| Extracted data entries |
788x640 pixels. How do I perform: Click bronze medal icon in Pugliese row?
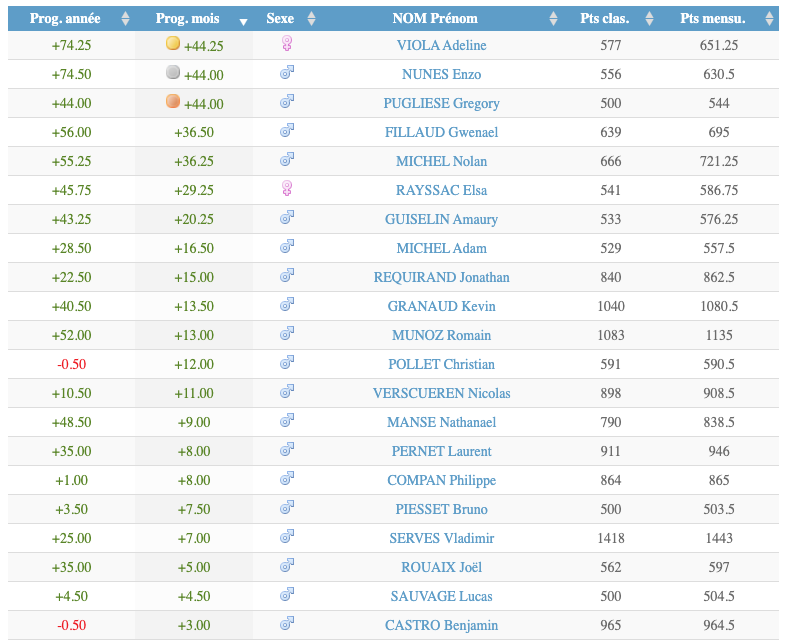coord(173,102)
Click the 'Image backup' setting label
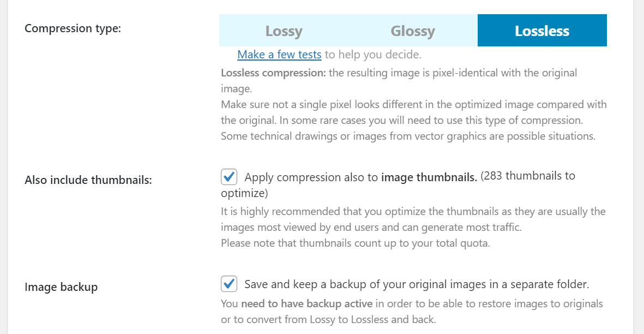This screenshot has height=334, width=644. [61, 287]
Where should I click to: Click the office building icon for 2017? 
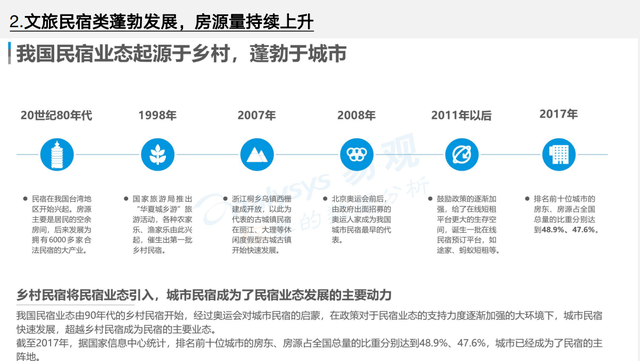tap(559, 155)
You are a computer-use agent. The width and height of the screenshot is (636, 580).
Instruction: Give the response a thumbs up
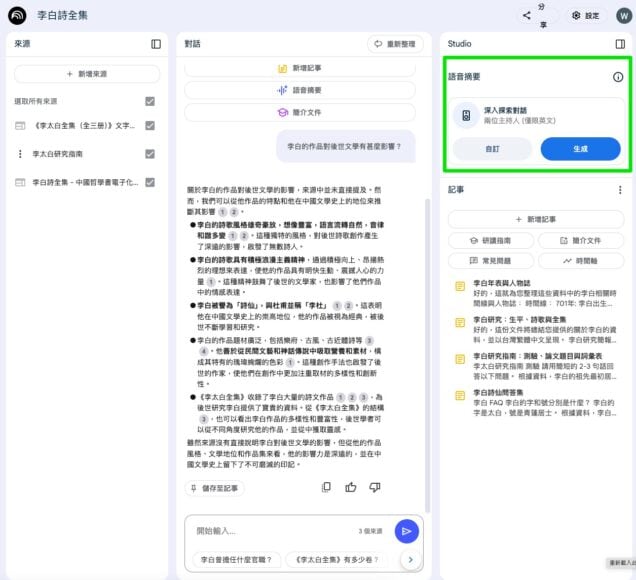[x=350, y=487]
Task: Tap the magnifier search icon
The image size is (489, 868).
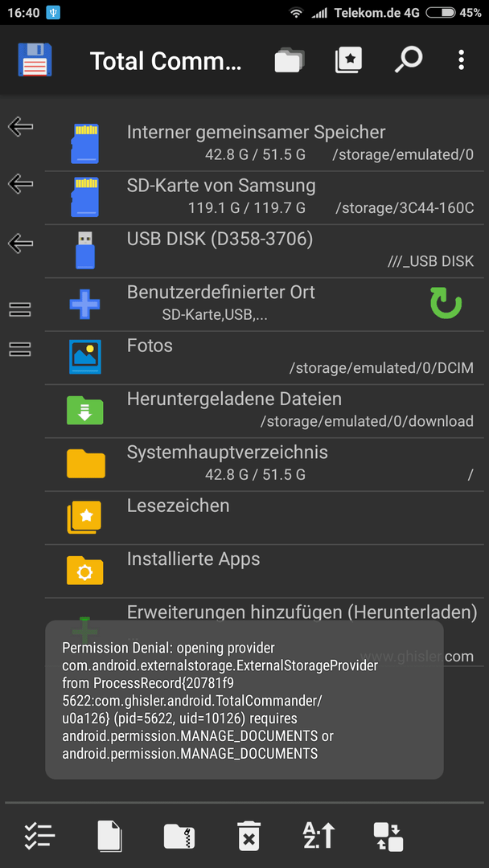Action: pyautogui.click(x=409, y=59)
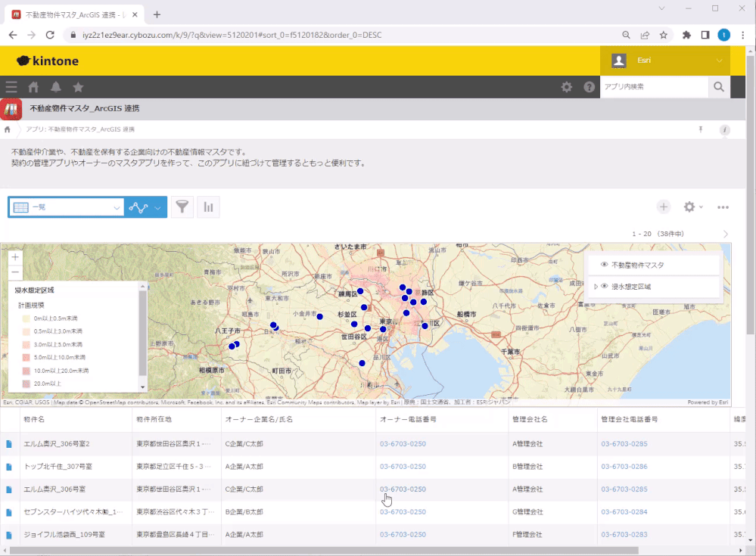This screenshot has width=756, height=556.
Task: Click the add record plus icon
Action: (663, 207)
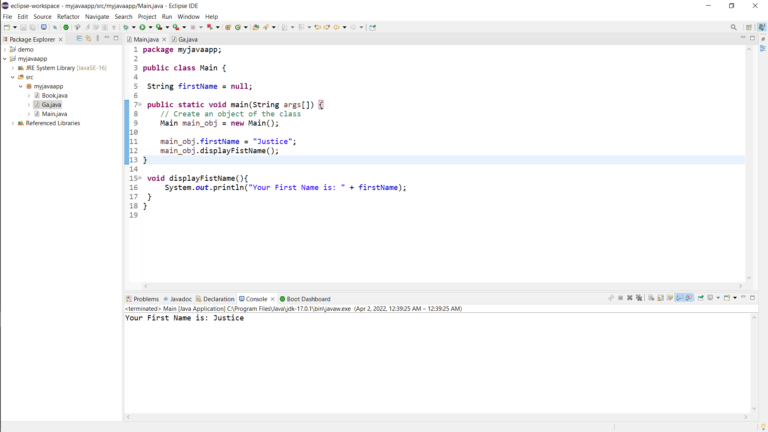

| WHAT TO DO |
Only the lines from the one containing "You are a computer-use" through the last line of the records above should be repeated, exactly and without pictures.

| FINISHED TASK |
You are a computer-use agent. The width and height of the screenshot is (636, 580).
Instruction: Give the response a thumbs up
[x=350, y=487]
Task: Tap the magnifier search icon
The image size is (489, 868).
Action: pyautogui.click(x=409, y=59)
This screenshot has width=756, height=556.
Task: Click the add record plus icon
Action: (663, 207)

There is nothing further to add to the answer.